D’ailleurs notre nouveau ministre de l’économie, en plaine campagne, s’est borné à déclarer que « la France parviendra à ses objectifs de réduction du déficit de 3% sans mesures d’austérité ». Vivement que les élections se terminent, ça tourne au ridicule !
Et le gaspiller !
Mais ces mécanismes et autres plans d’aide, potentiellement vertueux (il fallait bien que je positive quelque chose), deviennent de véritables bombes à retardement si aucun plan complémentaire de création de croissance et de valeur n’est en place.
Imprimer des billets comme la Fed ou bientôt la BCE, n’est pas le plus grave en soi, si ces assouplissements sont accompagnés d’une véritable relance cohérente, homogène et d’une politique d’assainissement des comptes publics. L’assouplissement ne doit exister que pour laisser respirer la croissance.
En clair, l’Europe pourrait se permettre de repousser l’échéance si elle avait décidé d’un plan global, il y a de cela trois ans. Hors l’incapacité exécutive de la zone euro due à l’absence de centre de décision commun, plonge l’Europe dans une crise dont elle ne sortira plus indemne.
Malheureusement, c’est sans doute le même mal qui ronge aujourd’hui l’ONU, mais c’est un autre débat.
Des citoyens SDF, sans décideurs fixes.
Même l’électeur est touché par cette incapacité à se prendre en main. En France, quelques semaines à peine après son élection, François Hollande n’était pas certain d’avoir la majorité au parlement, et le point fort de la campagne se résume à savoir si son ex-femme sera élue.

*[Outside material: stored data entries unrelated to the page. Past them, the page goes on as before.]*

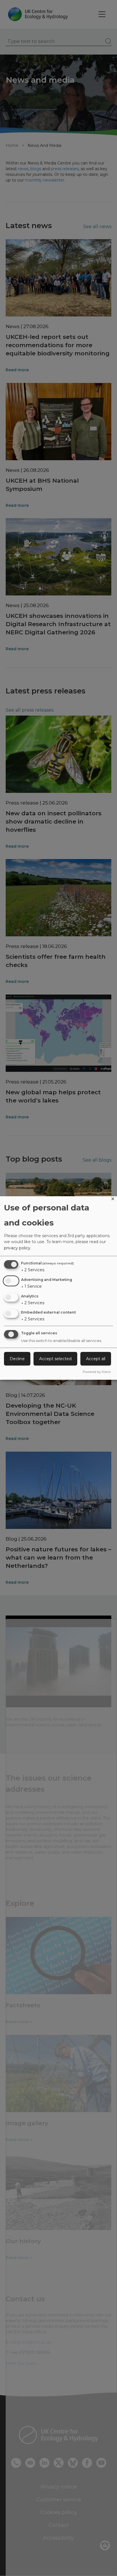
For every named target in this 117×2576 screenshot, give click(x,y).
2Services (32, 1269)
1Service (31, 1286)
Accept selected (55, 1358)
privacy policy (17, 1248)
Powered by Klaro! (97, 1372)
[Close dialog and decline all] (112, 1199)
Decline (17, 1358)
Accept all (95, 1358)
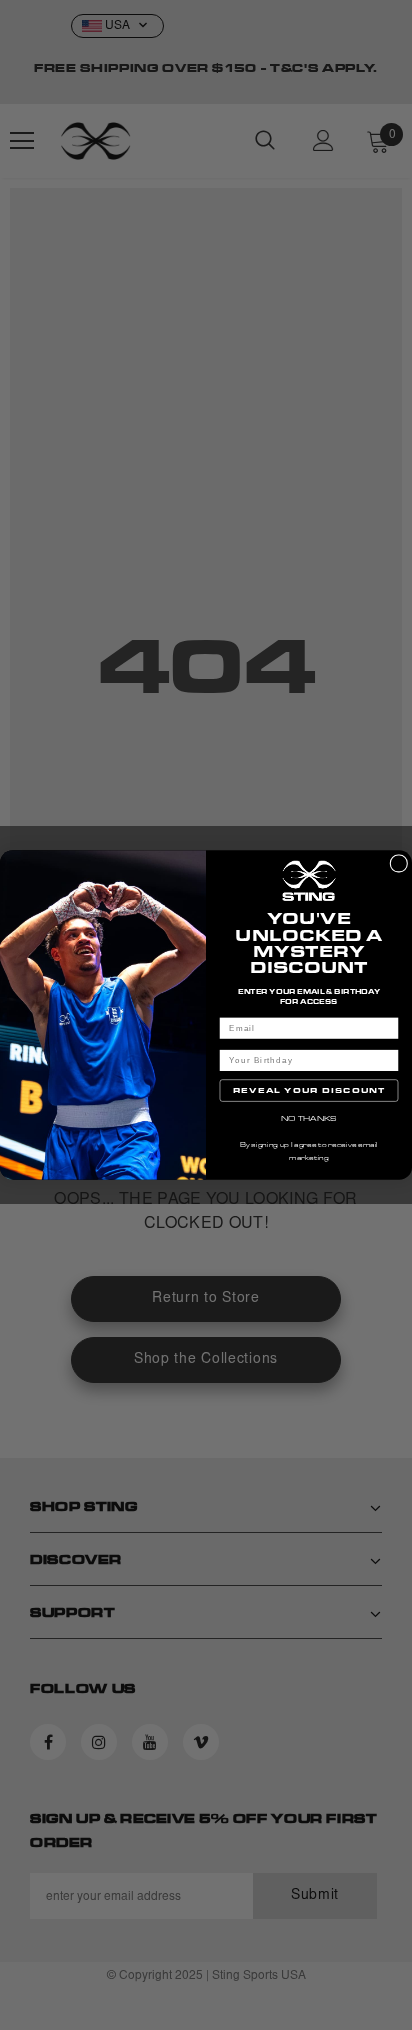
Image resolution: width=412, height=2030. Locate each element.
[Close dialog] (399, 863)
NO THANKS (309, 1118)
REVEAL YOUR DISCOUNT (309, 1090)
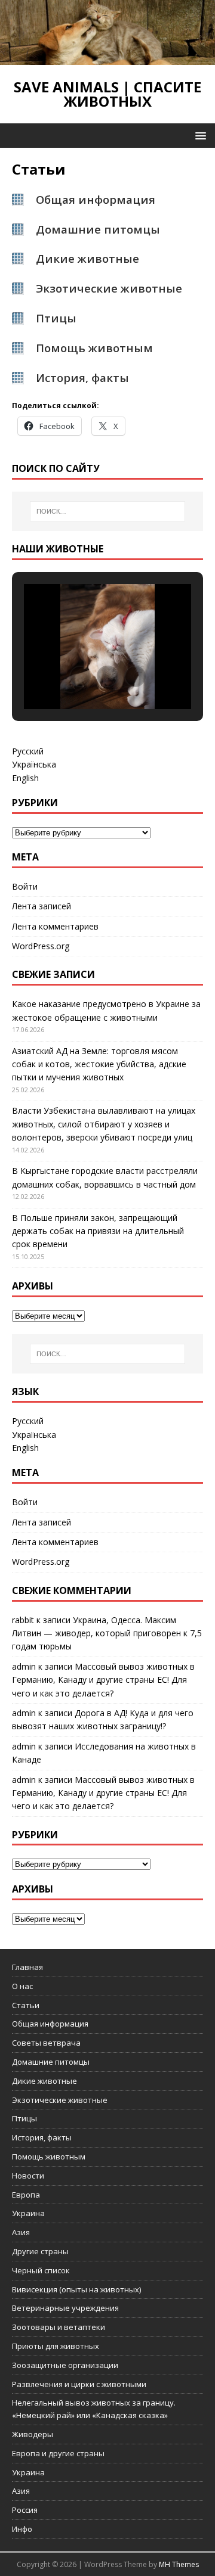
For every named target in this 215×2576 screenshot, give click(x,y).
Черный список (41, 2270)
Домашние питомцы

Les appareils politiques ont le plus grand mal à faire respecter leurs consignes pendant que l’extrême droite gagne du terrain dans tous les pays. En Grèce, les néo-nazis claquent les communistes à la télé, pendant que le bankrun continue à un rythme de 100 à 500 millions d’euros par jour (selon Kathimerini). Bref, nous vivons la politique en version grand écart…ou plutôt, « nous verrons plus tard »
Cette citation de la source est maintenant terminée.